Brian Orelli: Yeah. The drug seemed like it was destined for the trash bin after it failed the futility analysis as part of an NIH-sponsored study. But that study, I think it's designed to fail fast. Maybe the size of the clinical trial wasn't large, that part of the clinical trial. They're testing a whole bunch of different drugs in this clinical trial.

But a phase 2 clinical trial in nonhospitalized COVID-19 patients just read out this week, and the drug reduced the amount of virus over eight days. That was the primary endpoint of the trial. That certainly suggests that the drug is working. But what we really care about is clinical endpoints.

Fortunately, the company also measured outcomes as a secondary endpoint. The drug reduced the risk of hospitalizations and/or ER visits or death by 78 percent. There were 6% of the patients in the placebo that had one of those events versus 1.3% of patients got the drug. Just looking at hospitalizations or deaths. Taking out the ER visits, the reduction improves to 87 percent.

Novartis had an option to license a drug, which it smartly decided to do after this phase 2 data came out.

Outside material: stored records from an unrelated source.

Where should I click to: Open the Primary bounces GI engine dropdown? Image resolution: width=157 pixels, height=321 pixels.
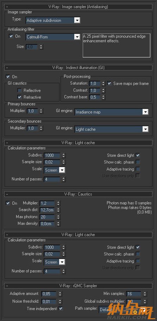coord(111,112)
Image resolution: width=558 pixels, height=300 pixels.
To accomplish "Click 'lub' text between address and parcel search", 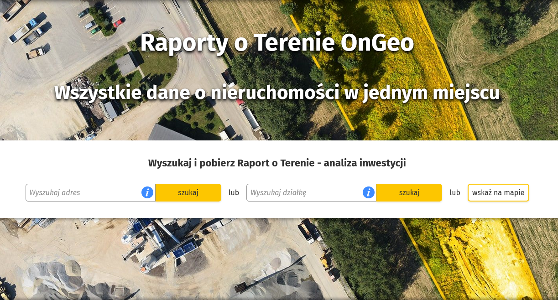I will (234, 192).
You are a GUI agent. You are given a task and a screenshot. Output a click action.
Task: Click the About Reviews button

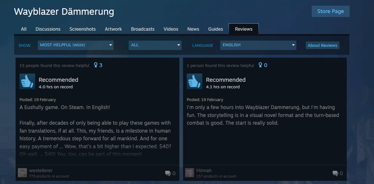tap(322, 45)
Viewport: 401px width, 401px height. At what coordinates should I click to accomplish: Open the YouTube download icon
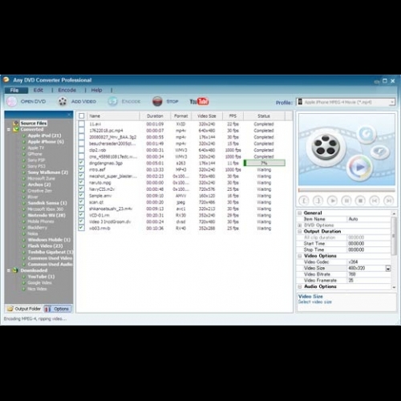click(199, 101)
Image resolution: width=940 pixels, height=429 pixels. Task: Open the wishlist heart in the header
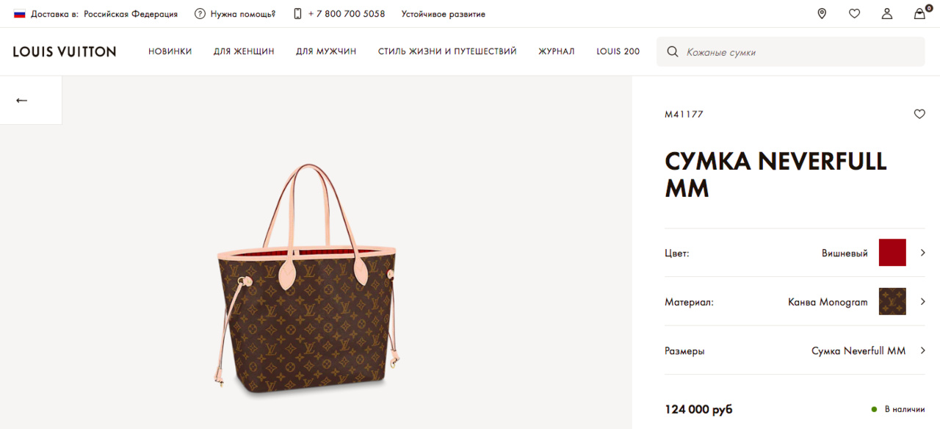(x=854, y=14)
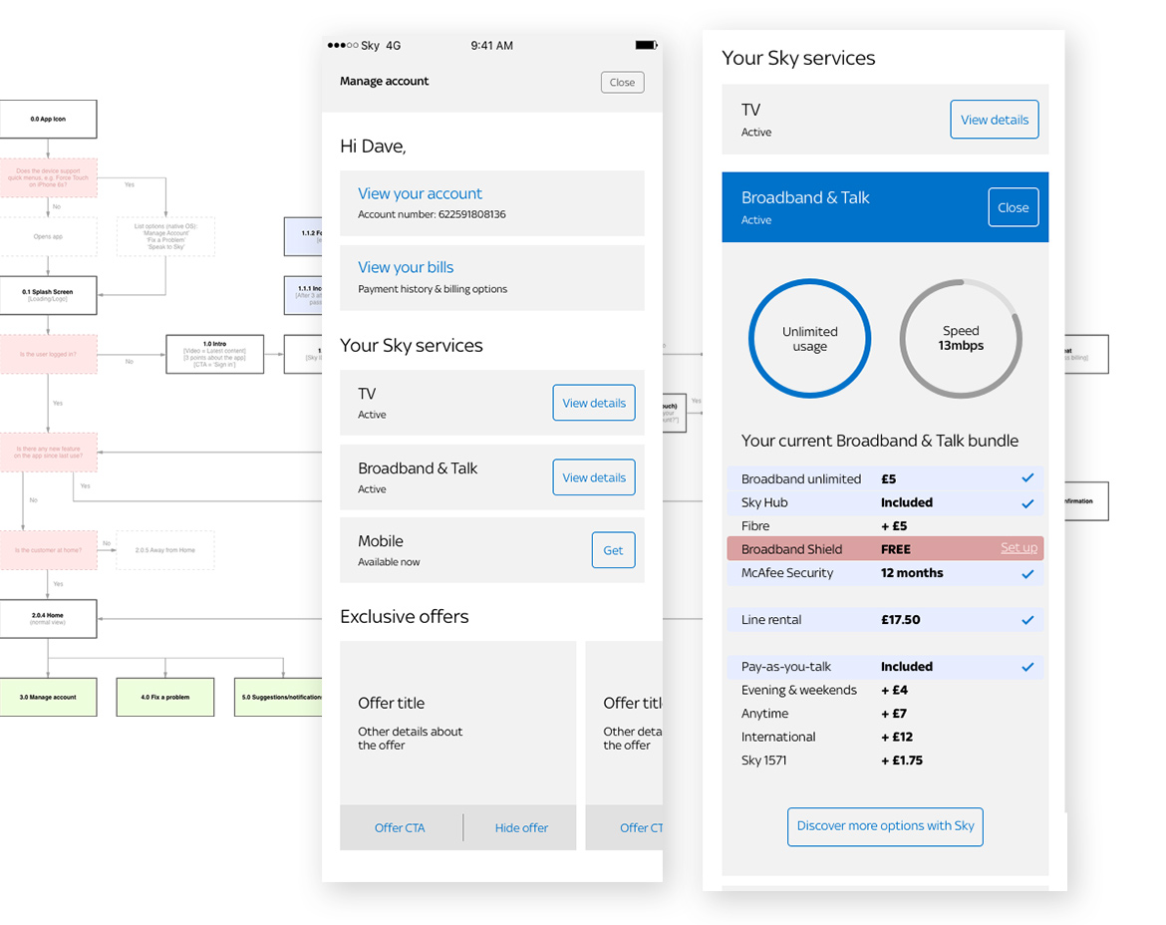
Task: Collapse the Broadband & Talk panel
Action: click(x=1013, y=207)
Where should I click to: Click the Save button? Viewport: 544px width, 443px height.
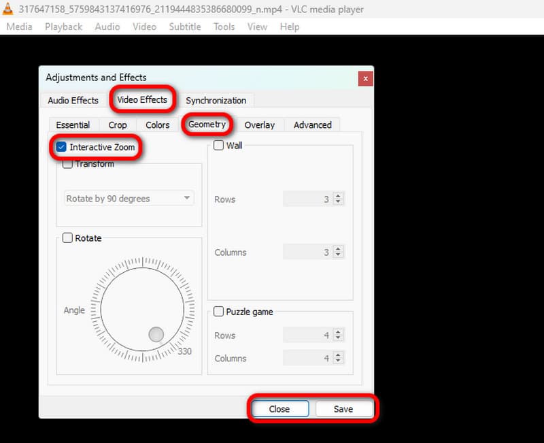(x=343, y=409)
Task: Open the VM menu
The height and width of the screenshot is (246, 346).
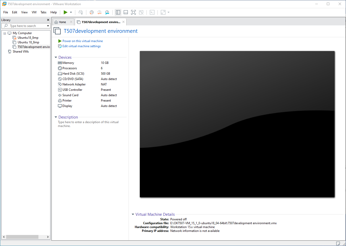Action: coord(34,12)
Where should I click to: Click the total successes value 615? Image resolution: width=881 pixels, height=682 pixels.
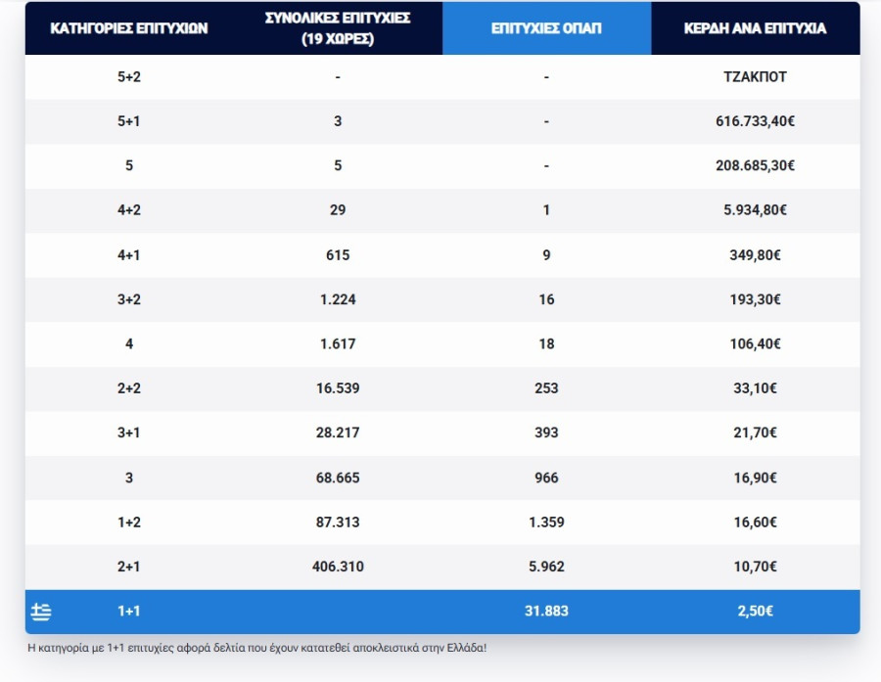coord(338,254)
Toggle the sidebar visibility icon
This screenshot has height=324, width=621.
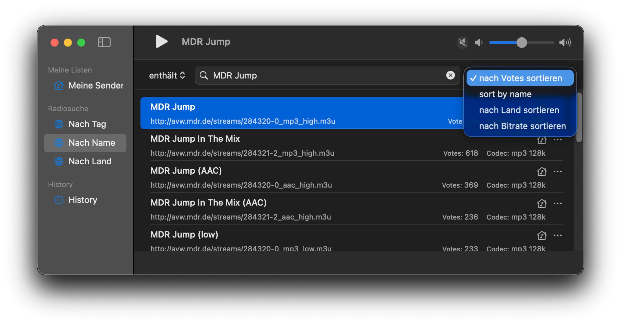pos(104,42)
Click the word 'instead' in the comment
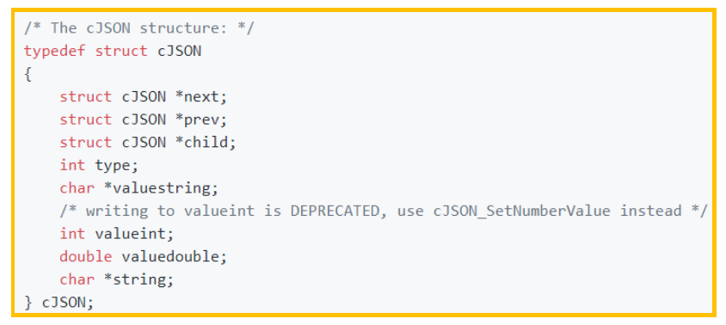Viewport: 726px width, 325px height. tap(651, 212)
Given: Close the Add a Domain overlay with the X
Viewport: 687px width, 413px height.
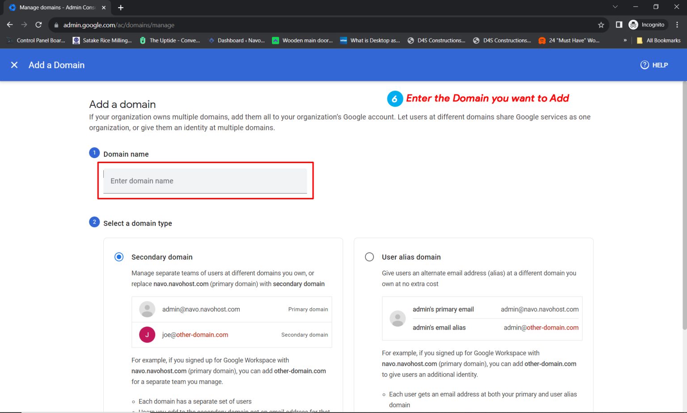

I went back to the October 2020 deal between the two companies, and it covered two different drug candidates. There were milestone payments of 165 million and 22 percent royalties.

Based on the phase 2 data alone, Novartis plans to file an Emergency Use Authorization with the FDA. I mean, I think especially since Pfizer's supply constrained right now with its drug and Merck's drug didn't look like it was all that great at lowering events by like about 30 percent in its final data, so I think this new drug can definitely find a place in the market for sure.